By June Carbone
Mitt Romney has been going around telling newspaper editorial boards that the Affordable Care Act is redundant, that – to quote him in the Central Ohio Dispatch – “you go to the hospital, you get treated, you get care; and it’s paid for, either by charity, the government or by the hospital.” (10/11/12 Ohio Dispatch) Over the last few days, Paul Krugman and Nick Kristof have pointed out that limiting health care to emergency room visits already means that people die unnecessarily. It’s just that when they are not the Harvard roommates of New York Times columnists no one except their families notices.
If it were as simple as showing up at emergency rooms designed to treat the indigent, Romney would be correct that we don’t need the Affordable Care Act to improve health care access. But it isn’t as simple as that. Our multi-layered health care system is rarely as simple as that. Claims of simplicity underestimate the intelligence of listeners and display a striking lack of familiarity with emergency medicine, as most Americans know it.
What really happens in the hospital emergency room is a triage procedure – as anyone who has sat waiting for five or six hours for a few stiches will tell you. America earns an “F” grade on urgent care provided after hours in non-hospital settings even for those with full insurance coverage. So the single biggest users of emergency rooms are the insured who really could wait a few hours for care but really can’t wait until the next morning at 9:00 AM. And so the urgent but not emergent insured clog the emergency room. This is, of course, an amazingly expensive and inefficient way to treat this group.
Who else is there? People with government-funded health insurance who lack consistent primary care services are there. This is the fallout from the roughly half of all American physicians who say they will not and cannot take any more Medicaid beneficiaries on as patients.

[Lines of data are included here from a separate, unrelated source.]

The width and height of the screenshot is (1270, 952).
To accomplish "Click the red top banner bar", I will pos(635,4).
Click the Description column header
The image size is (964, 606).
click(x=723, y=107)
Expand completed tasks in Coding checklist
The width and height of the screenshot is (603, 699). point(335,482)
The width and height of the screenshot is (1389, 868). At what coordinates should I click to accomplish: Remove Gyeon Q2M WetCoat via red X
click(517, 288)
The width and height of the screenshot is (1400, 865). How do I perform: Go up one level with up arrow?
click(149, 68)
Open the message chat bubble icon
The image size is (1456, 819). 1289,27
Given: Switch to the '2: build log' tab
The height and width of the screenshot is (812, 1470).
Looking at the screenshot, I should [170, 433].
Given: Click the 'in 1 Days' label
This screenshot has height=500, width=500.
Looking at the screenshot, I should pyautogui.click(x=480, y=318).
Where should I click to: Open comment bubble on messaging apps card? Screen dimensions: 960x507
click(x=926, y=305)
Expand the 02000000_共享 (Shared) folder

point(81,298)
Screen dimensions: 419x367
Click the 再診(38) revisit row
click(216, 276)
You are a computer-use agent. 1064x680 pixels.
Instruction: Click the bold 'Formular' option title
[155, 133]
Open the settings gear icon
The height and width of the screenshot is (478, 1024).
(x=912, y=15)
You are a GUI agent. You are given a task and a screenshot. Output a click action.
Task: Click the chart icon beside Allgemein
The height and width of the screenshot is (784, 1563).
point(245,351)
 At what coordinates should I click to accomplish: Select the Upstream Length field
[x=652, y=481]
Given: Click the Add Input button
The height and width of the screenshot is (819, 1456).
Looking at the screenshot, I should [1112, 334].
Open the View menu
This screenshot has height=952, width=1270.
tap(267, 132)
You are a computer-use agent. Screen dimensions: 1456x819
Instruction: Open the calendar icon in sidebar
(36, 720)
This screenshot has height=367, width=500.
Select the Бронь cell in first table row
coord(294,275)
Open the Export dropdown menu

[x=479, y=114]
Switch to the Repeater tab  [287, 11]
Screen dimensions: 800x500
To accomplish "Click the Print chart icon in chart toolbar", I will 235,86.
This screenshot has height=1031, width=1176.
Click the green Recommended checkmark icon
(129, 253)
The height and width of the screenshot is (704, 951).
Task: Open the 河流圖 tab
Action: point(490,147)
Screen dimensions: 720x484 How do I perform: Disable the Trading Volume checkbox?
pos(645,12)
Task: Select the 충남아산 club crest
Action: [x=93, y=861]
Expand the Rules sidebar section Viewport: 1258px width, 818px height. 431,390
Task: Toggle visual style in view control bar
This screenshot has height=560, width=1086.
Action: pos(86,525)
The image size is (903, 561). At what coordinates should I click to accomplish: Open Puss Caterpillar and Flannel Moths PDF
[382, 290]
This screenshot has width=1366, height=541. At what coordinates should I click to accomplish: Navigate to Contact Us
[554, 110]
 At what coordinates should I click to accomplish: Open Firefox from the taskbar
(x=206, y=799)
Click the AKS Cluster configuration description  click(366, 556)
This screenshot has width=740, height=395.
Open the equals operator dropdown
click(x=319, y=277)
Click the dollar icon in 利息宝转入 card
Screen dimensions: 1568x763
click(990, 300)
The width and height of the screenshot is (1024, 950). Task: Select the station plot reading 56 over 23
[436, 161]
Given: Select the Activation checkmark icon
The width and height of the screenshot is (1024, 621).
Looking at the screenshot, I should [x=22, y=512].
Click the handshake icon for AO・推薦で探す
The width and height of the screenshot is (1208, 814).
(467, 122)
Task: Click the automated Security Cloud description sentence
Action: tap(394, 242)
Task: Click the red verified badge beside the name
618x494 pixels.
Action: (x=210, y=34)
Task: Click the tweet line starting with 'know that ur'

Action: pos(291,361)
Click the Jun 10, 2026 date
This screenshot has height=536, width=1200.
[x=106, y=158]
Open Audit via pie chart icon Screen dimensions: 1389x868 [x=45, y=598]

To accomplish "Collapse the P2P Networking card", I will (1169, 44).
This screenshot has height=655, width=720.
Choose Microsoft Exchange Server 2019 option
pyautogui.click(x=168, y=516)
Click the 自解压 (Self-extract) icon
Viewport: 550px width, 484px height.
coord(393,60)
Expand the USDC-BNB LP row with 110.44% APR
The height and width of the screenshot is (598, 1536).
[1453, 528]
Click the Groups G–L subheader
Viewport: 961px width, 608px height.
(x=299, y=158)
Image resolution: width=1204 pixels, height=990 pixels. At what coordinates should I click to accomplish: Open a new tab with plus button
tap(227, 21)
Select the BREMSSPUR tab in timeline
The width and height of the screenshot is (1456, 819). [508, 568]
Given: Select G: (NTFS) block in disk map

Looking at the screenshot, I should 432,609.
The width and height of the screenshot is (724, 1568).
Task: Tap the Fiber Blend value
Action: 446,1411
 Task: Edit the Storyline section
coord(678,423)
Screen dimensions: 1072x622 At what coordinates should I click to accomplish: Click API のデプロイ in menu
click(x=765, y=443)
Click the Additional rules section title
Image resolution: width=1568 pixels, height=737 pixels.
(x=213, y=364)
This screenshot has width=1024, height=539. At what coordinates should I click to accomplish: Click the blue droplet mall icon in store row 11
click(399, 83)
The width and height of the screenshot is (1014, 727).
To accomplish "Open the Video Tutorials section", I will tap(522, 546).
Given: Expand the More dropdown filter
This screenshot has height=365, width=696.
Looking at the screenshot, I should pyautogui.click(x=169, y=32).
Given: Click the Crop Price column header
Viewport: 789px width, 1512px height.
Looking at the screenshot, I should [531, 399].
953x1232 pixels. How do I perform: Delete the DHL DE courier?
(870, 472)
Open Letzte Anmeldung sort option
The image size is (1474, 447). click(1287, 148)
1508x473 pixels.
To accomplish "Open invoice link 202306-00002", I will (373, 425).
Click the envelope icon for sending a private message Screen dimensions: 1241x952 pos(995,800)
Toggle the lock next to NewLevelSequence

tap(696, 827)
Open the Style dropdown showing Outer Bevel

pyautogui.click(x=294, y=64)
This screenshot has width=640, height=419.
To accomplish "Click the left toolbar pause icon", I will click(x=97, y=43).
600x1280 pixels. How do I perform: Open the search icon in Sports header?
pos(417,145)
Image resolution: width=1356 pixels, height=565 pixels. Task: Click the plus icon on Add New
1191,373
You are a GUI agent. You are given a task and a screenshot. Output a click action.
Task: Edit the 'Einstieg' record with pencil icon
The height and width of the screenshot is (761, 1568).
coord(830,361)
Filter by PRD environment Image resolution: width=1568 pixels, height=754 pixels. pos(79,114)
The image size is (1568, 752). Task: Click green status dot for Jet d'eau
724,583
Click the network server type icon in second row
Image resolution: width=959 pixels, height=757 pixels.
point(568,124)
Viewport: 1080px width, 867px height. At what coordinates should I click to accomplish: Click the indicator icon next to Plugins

Medicaid beneficiaries seek what ought to be out patient care from the one set of providers who cannot turn them away completely – the ED staff. This is, of course, also an amazingly expensive and inefficient way to treat this group.
And, yes, the uninsured are there. They, however, are not entitled to the full scope of services provided to the two other groups described above. It is a misunderstanding of the scope and operation of EMTALA to pretend otherwise. The EMTALA patients get treatment for active labor and stabilization and transfer for the rest. This means, for a cardiac patient, no fast track to the heart catheterization lab but symptom relief and transfer.
Transfer to where? Transfer to the county-funded hospital or safety net hospital for the catchment area. Here’s the thing: those folks are overwhelmed by incoming transfers of these kinds of people. And they are sinking under the burden. Those transferred may not die on the way, but they do not get the care that gives them the best hope of beating cancer or avoiding another preventable emergency room visit. And if the first visit does not produce the right diagnosis, additional tests and follow-up do not necessarily occur. If they do, if the patients receive quality care, both they and the unit that provides will face huge bills that neither can really afford.
It is therefore no accident that emergency departments are a vanishing breed. From 1990 to 2007, twenty seven percent of emergency rooms in the United States closed. It is not uncommon to travel around major metropolitan areas and note repeated hospital signs with the admonition: “No Emergency Services On Site.”
America’s emergency rooms are in crisis. A vision of our future that loads even more uncompensated care on safety net facilities is a nightmare vision. But Mitt Romney knows this. One of the chief goals of state specific health care reform in Massachusetts was to lower emergency room use significantly. It is an explicit measure of success or failure built into Romney-care itself.
Now the rest of the country needs to know what Romney-care knows.